Indebted Zambia pays $400m in VAT refunds to mining firms
Zambia paid 8.5 billion kwacha ($400 million) in value-added tax refunds to mining companies last year, the head of the tax authority said on Wednesday, equal to about 3.5% of the external debt that the southern African country is struggling to repay.
Zambia, Africa’s second-largest copper producer, is negotiating with creditors to try to get debt relief, after it defaulted on a $42.5 million coupon in November.
The economy was already struggling even before the coronavirus pandemic owing to low prices for copper, its main export, and the IMF had classified it as in debt distress.
The VAT refunds to the mining sector represent 67% of the total such refunds made, Zambia Revenue Authority (ZRA) Commissioner-General Kingsley Chanda said at a media briefing, adding it was “in line with our desire to dismantle all outstanding refunds.”

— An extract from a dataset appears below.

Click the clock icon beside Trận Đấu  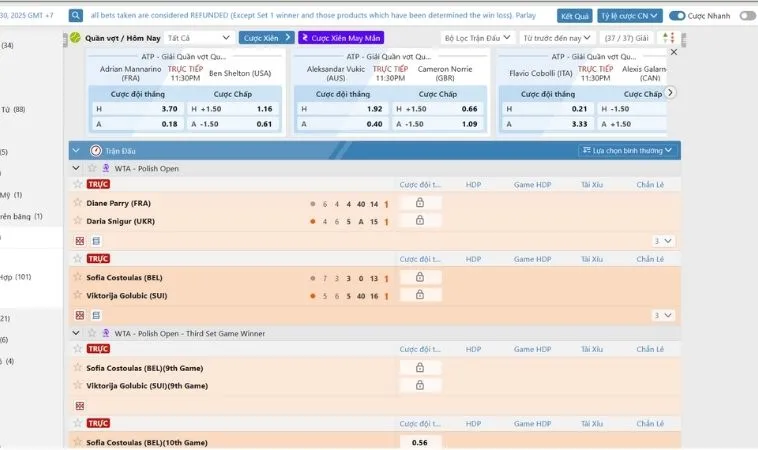pyautogui.click(x=96, y=150)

Zambia’s Chamber of Mines President Goodwell Mateyo said the government still owed around $1.6 billion in VAT refunds to mining companies as of the end of 2020.
“It is encouraging that the government is paying VAT refunds as and when they arise, but there’s still the matter of (the VAT) … backlogs,” he said.
Mining companies operating in Zambia include Barrick Gold , First Quantum Minerals, Eurasian Resources Group, and Glencore, which is in the process of selling its majority stake in the Mopani copper mine to Zambia’s state mining investment arm.